Smaller backward-incompatible changes include:
  • Stream __repr__ now includes a pointer rather than a number if .id is not set.  This change will make filtering out doctests easier in the future.
  • TinyNotation no longer allows for a two-element tuple where the second element is the time signature.  Replace: ("C4 D E", "3/4") with ("tinynotation: 3/4 C4 D E")
  • Obscure calls in SpannerBundle have been removed: spannerBundle.getByClassComplete etc.
  • Convenience classes: WholeNote, HalfNote, etc. have been removed.  Replace with Note(type='whole') etc.
  • Old convenience classes for moving from Perl to Python (DefaultHash, defList) have been removed or renamed (defaultlist) 
  • Articulations are marked as equal if they are of the same class, regardless of other attributes.
  • common.almostLessThan, etc. are gone; were only needed for float rounding, and that problem is fixed.
  • duration.aggregateTupletRatio is now aggregateTupletMultiplier, which is more correct.
  • scala.ScalaStorage renamed scala.ScalaData
  • common.nearestMultiplier now returns the signed difference.
  • layout -- names changed for consistency (some layout objects had "startMeasure" and some "measureStart" - now they're all the same); now all use namedtuples.
  • rarely used functions in Sites, base, Duration, SpannerStorage, VariantStorage, have been removed or renamed.  I'd be surprised if these affect anyone outside the development team.
Improvements and bug fixes:
  • common.mixedNumeral for working with large rational numbers
  • common.opFrac() optionally converts a float, int, or Fraction to a float, int, or Fraction depending on what is necessary to get exact representations.

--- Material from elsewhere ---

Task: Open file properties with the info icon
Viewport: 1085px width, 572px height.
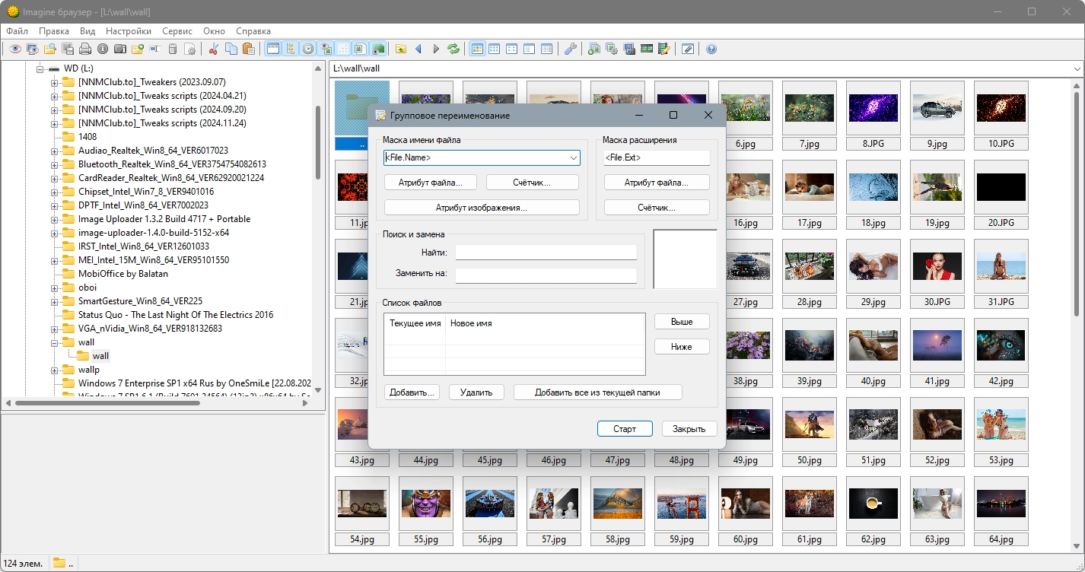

This is a highly optimized function responsible for music21 working with Fractions at about 10x the speed of normal Fraction work.
  • Rest objects get a .lineShift attribute for layout.
  • staffDetails, printObject MXL had a bug, writing out "True" instead of "yes"
  • staffLines is now an int not float. (duh!)
  • better checks for reused pointers.
  • lots of private methods are now ready for public hacking!
  • Lyric.rawText() will return "hel-" instead of "hel" for "hel-lo".